> Exercise directions
Below are entries. Reproduce exactly the lines between the line holding "At what coordinates should I click to accomplish: Open" and the line holding "Given: Expand Theme using its chevron arrow", inclusive, and only those.

--------------------------------

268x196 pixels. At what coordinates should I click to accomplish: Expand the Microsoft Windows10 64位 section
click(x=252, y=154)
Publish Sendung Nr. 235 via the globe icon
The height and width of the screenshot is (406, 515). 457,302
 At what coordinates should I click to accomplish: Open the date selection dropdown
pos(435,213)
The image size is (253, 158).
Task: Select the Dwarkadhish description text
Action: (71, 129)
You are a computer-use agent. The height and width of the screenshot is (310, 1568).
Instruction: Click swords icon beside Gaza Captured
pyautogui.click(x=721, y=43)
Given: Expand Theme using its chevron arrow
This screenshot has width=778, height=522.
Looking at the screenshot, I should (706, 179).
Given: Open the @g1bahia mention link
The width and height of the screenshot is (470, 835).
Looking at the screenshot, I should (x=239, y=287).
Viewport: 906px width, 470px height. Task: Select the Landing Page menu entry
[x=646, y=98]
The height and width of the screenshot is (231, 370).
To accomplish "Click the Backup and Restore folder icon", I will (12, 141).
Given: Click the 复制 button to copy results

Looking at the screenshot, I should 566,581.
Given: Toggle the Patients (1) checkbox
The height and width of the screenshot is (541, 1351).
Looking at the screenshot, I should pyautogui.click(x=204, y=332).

--------------------------------

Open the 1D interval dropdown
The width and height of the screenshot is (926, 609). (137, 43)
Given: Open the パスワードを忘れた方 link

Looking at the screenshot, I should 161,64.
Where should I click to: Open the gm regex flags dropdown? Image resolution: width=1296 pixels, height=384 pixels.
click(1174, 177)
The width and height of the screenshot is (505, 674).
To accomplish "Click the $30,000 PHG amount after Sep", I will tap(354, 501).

--------------------------------

> Answer to the exercise
 At what coordinates should I click to accomplish: Open the date selection dropdown
pos(435,213)
The image size is (253, 158).
Task: Select the Dwarkadhish description text
Action: (71, 129)
You are a computer-use agent. The height and width of the screenshot is (310, 1568).
Instruction: Click swords icon beside Gaza Captured
pyautogui.click(x=721, y=43)
Given: Expand Theme using its chevron arrow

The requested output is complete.